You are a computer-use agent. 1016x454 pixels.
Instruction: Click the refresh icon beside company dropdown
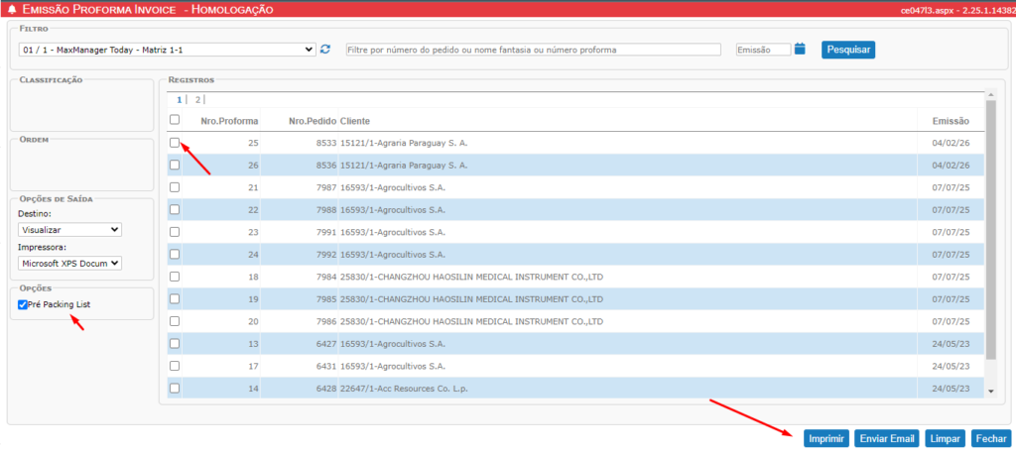click(x=325, y=49)
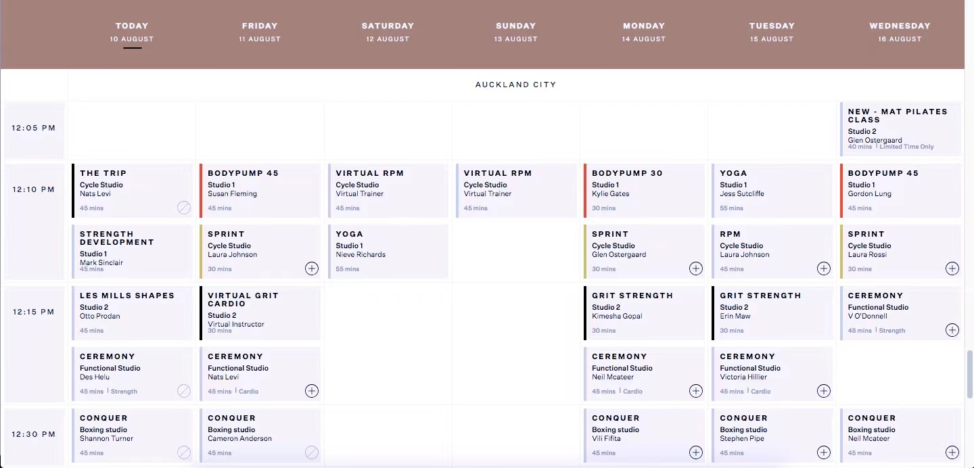Click unavailable icon on Friday Conquer class
Screen dimensions: 974x468
311,452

:: Exercise ::
Set the listing down exactly, without its pictures.

:: Task answer ::
You are a computer-use agent. 1016x454 pixels.
Instruction: Click the refresh icon beside company dropdown
click(x=325, y=49)
Click unavailable icon on Friday Conquer class
Screen dimensions: 974x468
311,452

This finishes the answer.